Fortinet has issued an alert about a newly discovered security flaw in FortiWeb, confirming that the vulnerability has already been exploited in real-world attacks. The flaw, tracked as CVE-2025-58034, is rated medium severity with a CVSS score of 6.7, but its impact becomes far more serious when combined with other vulnerabilities.

What the Vulnerability Is

According to Fortinet, CVE-2025-58034 is an OS command injection flaw caused by improper handling of special elements in system commands.

In practical terms, an authenticated attacker could send specially crafted HTTP requests or CLI commands to execute unauthorized system-level code.

This means the attacker must already have some level of valid authentication, but once that hurdle is cleared, the flaw enables deeper access and system manipulation.

Affected Versions & Required Updates

Fortinet has released patches across multiple FortiWeb branches. Users should upgrade to the following fixed versions:

  • FortiWeb 8.0.0 – 8.0.1 → Update to 8.0.2 or later

  • FortiWeb 7.6.0 – 7.6.5 → Update to 7.6.6 or later

  • FortiWeb 7.4.0 – 7.4.10 → Update to 7.4.11 or later

  • FortiWeb 7.2.0 – 7.2.11 → Update to 7.2.12 or later

  • FortiWeb 7.0.0 – 7.0.11 → Update to 7.0.12 or later

The flaw was responsibly reported by Jason McFadyen of Trend Micro.

A Larger Pattern: Silent Patching & Vulnerability Chaining

This disclosure comes shortly after Fortinet quietly patched another FortiWeb vulnerability — CVE-2025-64446, a critical authentication bypass rated 9.1 — without issuing an advisory at the time.

Security researchers at Orange Cyberdefense report seeing real exploitation campaigns where attackers chain the two vulnerabilities:

  • CVE-2025-64446 → Authentication bypass

  • CVE-2025-58034 → Authenticated command injection

Chaining the two results in unauthenticated remote code execution (RCE), allowing attackers full control of vulnerable devices.

Rapid7 noted the timing of the patch releases, the lack of initial disclosure, and the active exploit activity all strongly suggest these two flaws are being used together as part of a coordinated attack chain.

Why Silent Patching Matters

Fortinet has stated that its Product Security Incident Response Team (PSIRT) moved quickly to investigate and remediate the issue. However, the lack of immediate public advisories has raised concerns in the security community.

As VulnCheck explained:

When vendors fail to disclose new security issues, they unintentionally give attackers a head start while leaving defenders unaware and unprepared.

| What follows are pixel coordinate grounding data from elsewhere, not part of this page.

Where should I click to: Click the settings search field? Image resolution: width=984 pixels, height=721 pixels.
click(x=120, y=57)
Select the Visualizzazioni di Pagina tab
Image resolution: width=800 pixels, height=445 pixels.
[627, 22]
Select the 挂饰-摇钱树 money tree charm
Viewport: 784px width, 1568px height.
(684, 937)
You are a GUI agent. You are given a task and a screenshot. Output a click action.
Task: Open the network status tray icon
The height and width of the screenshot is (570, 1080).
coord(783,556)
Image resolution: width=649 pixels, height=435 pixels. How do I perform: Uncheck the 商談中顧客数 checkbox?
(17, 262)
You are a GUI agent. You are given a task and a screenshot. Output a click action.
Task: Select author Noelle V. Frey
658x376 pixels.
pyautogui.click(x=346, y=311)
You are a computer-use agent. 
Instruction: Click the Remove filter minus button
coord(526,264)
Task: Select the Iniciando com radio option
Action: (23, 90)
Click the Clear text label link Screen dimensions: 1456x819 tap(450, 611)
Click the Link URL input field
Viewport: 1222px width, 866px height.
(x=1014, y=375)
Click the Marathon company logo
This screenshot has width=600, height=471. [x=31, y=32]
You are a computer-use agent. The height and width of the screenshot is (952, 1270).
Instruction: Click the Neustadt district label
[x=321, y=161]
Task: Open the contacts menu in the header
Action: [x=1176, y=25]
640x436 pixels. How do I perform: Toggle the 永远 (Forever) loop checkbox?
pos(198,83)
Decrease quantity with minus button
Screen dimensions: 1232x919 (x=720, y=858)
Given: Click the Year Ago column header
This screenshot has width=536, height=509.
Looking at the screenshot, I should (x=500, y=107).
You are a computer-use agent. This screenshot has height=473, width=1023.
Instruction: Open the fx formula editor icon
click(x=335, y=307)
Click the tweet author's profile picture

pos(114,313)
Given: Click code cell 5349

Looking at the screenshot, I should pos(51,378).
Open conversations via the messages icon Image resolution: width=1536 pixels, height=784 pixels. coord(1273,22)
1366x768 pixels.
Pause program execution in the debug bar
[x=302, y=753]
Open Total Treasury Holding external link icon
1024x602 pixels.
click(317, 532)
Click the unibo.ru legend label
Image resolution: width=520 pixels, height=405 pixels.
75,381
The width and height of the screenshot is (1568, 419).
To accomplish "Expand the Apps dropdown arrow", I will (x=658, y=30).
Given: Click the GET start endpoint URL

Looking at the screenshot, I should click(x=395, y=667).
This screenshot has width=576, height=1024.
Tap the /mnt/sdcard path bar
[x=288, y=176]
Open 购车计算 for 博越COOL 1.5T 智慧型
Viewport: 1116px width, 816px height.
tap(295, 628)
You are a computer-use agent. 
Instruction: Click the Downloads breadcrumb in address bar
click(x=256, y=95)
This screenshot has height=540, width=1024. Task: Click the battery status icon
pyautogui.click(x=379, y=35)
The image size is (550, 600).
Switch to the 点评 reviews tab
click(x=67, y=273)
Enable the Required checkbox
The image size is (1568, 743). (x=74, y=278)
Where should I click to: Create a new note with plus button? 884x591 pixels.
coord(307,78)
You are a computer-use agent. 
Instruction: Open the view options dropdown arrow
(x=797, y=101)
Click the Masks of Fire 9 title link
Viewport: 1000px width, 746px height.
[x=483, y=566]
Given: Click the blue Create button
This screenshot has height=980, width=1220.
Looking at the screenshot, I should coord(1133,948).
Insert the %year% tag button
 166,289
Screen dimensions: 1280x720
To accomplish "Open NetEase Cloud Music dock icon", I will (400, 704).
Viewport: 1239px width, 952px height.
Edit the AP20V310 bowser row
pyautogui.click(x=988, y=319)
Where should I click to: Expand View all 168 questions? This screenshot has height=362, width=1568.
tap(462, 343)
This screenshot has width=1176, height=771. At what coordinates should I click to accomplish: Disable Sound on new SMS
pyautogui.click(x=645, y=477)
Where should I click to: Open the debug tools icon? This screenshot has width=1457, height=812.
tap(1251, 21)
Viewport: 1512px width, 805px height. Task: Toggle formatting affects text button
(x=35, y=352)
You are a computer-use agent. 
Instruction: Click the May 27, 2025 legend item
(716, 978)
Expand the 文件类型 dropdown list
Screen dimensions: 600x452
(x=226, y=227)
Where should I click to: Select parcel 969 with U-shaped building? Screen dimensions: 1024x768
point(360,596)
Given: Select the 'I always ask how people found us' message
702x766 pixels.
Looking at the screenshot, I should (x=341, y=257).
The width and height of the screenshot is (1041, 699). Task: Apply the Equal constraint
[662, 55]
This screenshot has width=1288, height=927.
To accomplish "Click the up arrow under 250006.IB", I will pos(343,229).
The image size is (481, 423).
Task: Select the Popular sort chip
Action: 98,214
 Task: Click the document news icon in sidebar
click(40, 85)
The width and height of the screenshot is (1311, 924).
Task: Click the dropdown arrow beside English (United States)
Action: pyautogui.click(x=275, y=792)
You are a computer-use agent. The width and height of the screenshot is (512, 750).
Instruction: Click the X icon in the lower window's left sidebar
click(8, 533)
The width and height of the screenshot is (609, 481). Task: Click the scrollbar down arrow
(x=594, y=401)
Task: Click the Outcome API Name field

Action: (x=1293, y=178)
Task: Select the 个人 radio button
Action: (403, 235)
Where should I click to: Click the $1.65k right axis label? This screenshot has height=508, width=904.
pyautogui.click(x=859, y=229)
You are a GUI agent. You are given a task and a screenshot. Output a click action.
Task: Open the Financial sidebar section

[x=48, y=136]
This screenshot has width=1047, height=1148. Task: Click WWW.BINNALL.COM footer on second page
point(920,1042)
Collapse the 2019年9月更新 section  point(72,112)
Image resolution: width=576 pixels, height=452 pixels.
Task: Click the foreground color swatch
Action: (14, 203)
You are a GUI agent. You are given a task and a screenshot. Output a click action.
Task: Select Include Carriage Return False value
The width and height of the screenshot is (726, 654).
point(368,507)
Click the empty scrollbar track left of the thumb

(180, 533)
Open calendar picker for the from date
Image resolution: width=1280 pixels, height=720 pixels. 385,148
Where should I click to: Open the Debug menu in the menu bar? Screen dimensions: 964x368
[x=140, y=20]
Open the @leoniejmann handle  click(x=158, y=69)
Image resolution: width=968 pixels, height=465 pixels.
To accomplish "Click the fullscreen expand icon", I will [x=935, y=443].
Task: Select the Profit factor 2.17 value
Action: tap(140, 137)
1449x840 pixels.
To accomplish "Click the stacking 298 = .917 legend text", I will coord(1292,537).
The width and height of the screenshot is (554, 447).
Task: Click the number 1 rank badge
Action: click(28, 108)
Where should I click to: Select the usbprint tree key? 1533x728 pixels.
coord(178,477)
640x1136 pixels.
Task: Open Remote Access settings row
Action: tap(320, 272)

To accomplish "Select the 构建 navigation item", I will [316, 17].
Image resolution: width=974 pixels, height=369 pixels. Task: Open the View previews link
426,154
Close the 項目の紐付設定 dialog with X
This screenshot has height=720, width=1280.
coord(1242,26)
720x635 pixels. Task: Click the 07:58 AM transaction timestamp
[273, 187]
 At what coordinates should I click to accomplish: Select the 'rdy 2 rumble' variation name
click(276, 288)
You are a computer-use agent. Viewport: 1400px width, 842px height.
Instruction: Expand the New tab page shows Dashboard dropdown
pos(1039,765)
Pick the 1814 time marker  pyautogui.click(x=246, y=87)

Without timely advisories, organizations cannot properly assess risk or deploy protections before attackers strike.

CISA Adds CVE-2025-58034 to KEV Catalog

The U.S. Cybersecurity and Infrastructure Security Agency (CISA) has added this vulnerability to its Known Exploited Vulnerabilities (KEV) list, requiring all Federal Civilian Executive Branch agencies to patch by November 25, 2025.

Key Takeaways for Defenders

  • Update FortiWeb systems immediately to the fixed versions.

  • Assume exploitation is active and ongoing.

  • Review logs and configurations for signs of exploitation attempts.

  • Treat this as part of a larger exploit chain, not an isolated flaw.

  • Monitor for future advisories, as more FortiWeb-related issues may surface.

These Fortinet vulnerabilities highlight how critical timely disclosure is — and how quickly attackers capitalize on gaps in communication.